Pakistan State Oil Downgrading Estimates On Depressed Liquidity Position

We revisit our investment case for PSO as we downgrade our EPS estimates by 4%-10% over our investment horizon to account for i) lower than estimated HSD and MOGAS sales and ii) higher than expected finance cost.

PSO
Pakistan State Oil

This coupled with increased working capital outflow (on above expected build-up in receivables) leads to a downward 8% revision in our TP for the stock to PKR482/sh (8% lower than previous TP of PKR524/sh). Having said, we maintain our ‘BUY’ stance on the stock based on i) initiation of second phase of reforms aimed at reducing T&D losses, ii) robust net markup income (PKR28bn-PKR29bn approx.),

iii) potential upward revision in product margins and iv) stable PKR (to limit the burden of exchange losses). Furthermore, the recent appreciation in oil prices coupled with stable PKR will also limit the chances of further downward revision in petroleum prices as witnessed in 2HFY14 thus keeping the company immune from inventory losses, going forward.

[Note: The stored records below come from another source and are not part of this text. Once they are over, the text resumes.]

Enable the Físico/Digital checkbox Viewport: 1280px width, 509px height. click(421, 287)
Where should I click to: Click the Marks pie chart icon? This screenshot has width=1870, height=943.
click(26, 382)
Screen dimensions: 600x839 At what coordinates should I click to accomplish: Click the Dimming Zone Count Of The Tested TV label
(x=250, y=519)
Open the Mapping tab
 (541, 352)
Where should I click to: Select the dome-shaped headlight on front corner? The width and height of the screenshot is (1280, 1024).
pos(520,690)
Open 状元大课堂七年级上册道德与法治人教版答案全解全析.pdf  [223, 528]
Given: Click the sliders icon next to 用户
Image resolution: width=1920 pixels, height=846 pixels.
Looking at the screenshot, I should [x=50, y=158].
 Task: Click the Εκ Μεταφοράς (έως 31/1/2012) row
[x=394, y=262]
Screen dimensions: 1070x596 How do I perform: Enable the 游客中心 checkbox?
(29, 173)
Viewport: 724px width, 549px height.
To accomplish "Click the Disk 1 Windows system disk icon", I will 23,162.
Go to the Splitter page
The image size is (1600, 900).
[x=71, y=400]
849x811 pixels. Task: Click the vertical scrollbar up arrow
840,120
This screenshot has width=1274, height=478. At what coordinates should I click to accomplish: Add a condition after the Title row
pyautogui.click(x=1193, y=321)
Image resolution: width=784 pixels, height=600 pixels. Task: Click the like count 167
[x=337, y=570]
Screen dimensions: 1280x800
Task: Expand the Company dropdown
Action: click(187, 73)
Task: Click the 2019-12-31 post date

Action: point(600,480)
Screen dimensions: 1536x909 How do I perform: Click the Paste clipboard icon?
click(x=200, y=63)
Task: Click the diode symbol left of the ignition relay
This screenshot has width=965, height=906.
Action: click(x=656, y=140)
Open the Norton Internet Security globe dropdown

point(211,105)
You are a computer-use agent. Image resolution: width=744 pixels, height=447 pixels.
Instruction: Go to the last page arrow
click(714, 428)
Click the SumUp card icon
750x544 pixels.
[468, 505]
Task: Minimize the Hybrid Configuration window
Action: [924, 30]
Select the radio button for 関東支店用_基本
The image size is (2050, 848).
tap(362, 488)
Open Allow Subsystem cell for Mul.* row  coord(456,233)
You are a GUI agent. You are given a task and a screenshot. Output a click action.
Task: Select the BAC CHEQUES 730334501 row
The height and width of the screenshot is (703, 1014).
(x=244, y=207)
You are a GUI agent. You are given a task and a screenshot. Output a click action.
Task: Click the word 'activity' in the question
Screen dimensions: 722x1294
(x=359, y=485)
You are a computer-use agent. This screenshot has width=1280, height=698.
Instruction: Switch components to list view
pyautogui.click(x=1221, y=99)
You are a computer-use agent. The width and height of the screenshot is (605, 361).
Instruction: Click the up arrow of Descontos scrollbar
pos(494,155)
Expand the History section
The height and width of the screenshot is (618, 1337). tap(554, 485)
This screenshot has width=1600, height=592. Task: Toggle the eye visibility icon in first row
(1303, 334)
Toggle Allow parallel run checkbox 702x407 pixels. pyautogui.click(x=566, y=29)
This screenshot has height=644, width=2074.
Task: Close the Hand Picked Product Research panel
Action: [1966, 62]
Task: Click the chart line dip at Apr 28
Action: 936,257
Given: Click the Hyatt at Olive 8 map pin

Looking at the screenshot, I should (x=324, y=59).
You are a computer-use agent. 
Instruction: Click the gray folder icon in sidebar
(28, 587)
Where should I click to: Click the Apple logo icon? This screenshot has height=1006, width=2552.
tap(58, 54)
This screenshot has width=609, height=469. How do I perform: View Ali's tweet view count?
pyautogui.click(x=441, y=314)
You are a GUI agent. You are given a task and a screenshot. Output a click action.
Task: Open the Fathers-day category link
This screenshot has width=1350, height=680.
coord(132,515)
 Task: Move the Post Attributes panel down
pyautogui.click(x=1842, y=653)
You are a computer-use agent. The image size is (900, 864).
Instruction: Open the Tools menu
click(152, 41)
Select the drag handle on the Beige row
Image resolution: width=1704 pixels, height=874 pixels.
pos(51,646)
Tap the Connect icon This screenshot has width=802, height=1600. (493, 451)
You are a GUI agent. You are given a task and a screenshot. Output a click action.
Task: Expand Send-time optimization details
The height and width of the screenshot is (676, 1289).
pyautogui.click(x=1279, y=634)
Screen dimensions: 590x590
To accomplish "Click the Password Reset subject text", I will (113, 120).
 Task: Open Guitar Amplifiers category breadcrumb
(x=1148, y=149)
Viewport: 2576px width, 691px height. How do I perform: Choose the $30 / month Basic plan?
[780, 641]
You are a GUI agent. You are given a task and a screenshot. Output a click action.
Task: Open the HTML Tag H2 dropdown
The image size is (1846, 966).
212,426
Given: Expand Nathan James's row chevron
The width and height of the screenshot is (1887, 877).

At current level, the stock is trading at a P/E of 5.9x (based on next 3 years average EPS), a discount of 41% compared to average P/E of ~10x during FY03-FY07 period (the pre-circular debt era). Though we remain skeptical on a near term solution to contain persistent pile-up in circular debt; however, in long term we believe the government is likely to initiate the restructuring and privatization program of DISCOs and GENCOs (expected in 1HFY15) which will address the root cause (poor recovery and line losses) of recent build-up in circular debt.